Proof of secure delivery
- Secure SDLC mapping to SSDF practices.
- If GenAI, explicit coverage of OWASP LLM risks and mitigations.
Signals for enterprise readiness (when relevant)
- Ability to support ISO/IEC 27001-style security management expectations and SOC 2-style control categories and evidence needs.
Requirements
To assess vendors properly, you need:
- A business owner for outcomes and acceptance criteria, and a technical owner for architecture and risk sign-off.
- Representative data access (or a clear path to it), plus permission and retention rules.
- Agreement on human review points for higher-impact outputs.
Cost
Production readiness costs more than prototypes because you are paying for:
- Evaluation datasets, regression harnesses, and ongoing measurement.
- Automated pipelines, environments, monitoring, and incident processes.
- Security controls and verification for the model and the product around it.
A practical vendor comparison tactic: require pricing split into build + evaluation + operations (first 90 days, then steady-state).
Timeline
A production-minded plan usually includes:
- Discovery plus evaluation plan first.
- MVP that includes monitoring and rollback.
- Hardening and staged rollout with measurable quality gates.
If a proposal says “monitoring later,” timeline risk goes up and rework is likely.
Risks
- Hidden technical debt: prototype-first ML often creates long-term maintenance cost.
- Drift: real-world inputs change, quality degrades without monitoring and refresh triggers.
- Security failures: weak secure SDLC and weak app controls create avoidable vulnerabilities.
- GenAI-specific threats (if applicable): prompt injection, data leakage, and unsafe tool use.
- Governance gaps: unclear intended use leads to misuse and compliance exposure.
Alternatives
- Hire a fractional ML lead to define evaluation, MLOps, and governance, then use a smaller build team.
- Use managed ML platforms and focus spend on data quality, evaluation, and monitoring.
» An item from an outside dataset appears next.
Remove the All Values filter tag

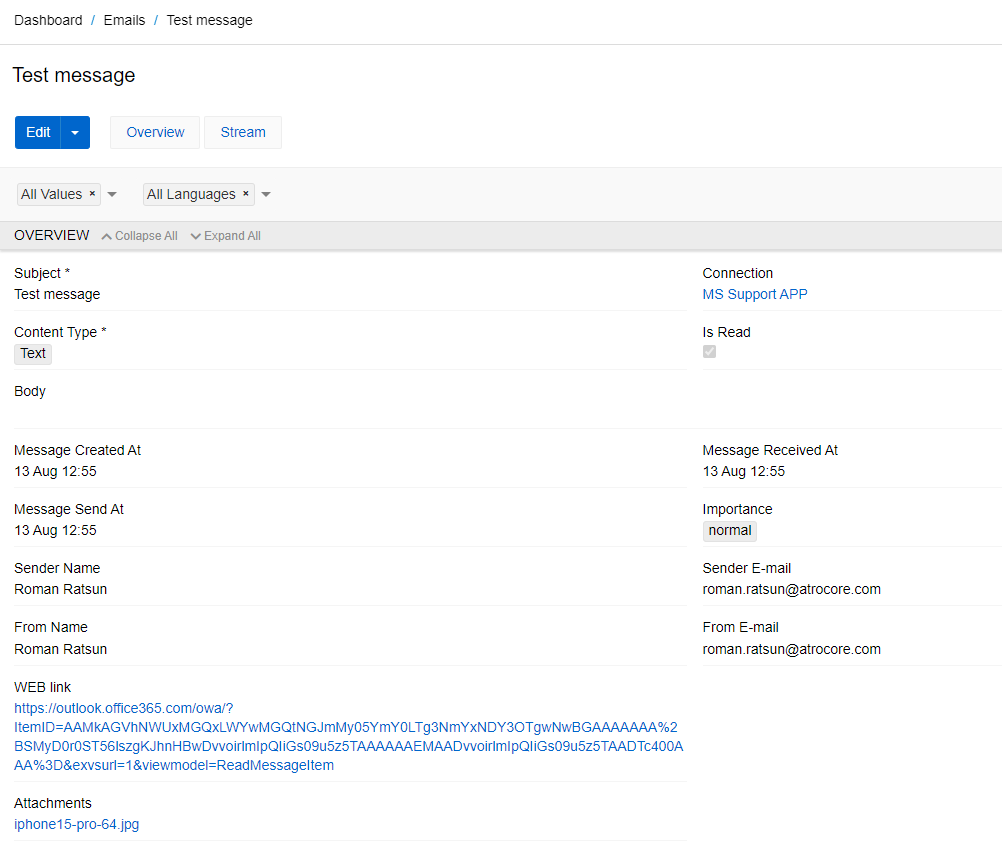(91, 194)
- Start with rules-based automation for hard constraints, and add ML only where variability makes rules unmaintainable.
Common mistakes and edge cases
Common mistakes
- Picking based on demo polish instead of evaluation and ops evidence.
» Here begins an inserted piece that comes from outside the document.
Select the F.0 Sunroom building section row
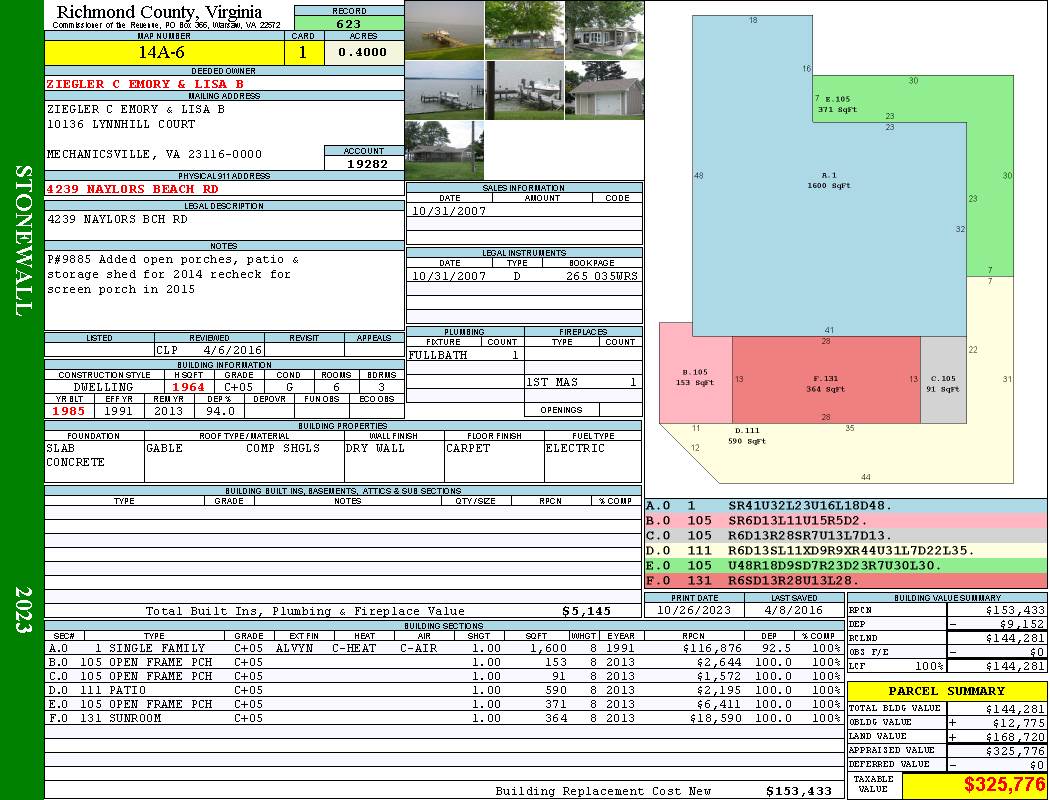 click(440, 718)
- Accepting “we’ll add MLOps later.”
- No dataset or model documentation, so limitations stay implicit.
Edge cases to probe
- Low data volume or messy labels: what is the fallback and baseline?
- Rare events (fraud, safety issues): how do they sample and evaluate?
- Feedback loops: how do they prevent the system learning from its own outputs over time?
FAQ
What’s the fastest way to spot a prototype-only vendor?
They cannot show an evaluation plan, a monitoring approach, or a rollback story.
What deliverables should be written into the contract?
Evaluation plan/report, regression testing plan, monitoring and alerting plan, model cards, dataset datasheets, and an operational runbook.
If the project includes LLMs, what extra proof matters?
A GenAI threat model and mitigations aligned to common LLM risks (OWASP LLM Top 10), plus tests for groundedness and safe refusals.
How do I compare two vendors fairly?
Give both the same representative dataset and acceptance criteria, then score evaluation rigor, operational plan, and documentation quality, not UI polish.
Summary
- Assess AI vendors by production evidence: evaluation, pipelines, monitoring, incident readiness, and rollback, not demos.
- Require standard artifacts: model cards, dataset datasheets, evaluation reports, and an MLOps runbook.
- For GenAI work, insist on OWASP LLM risk coverage and NIST-aligned risk management for governance and safety.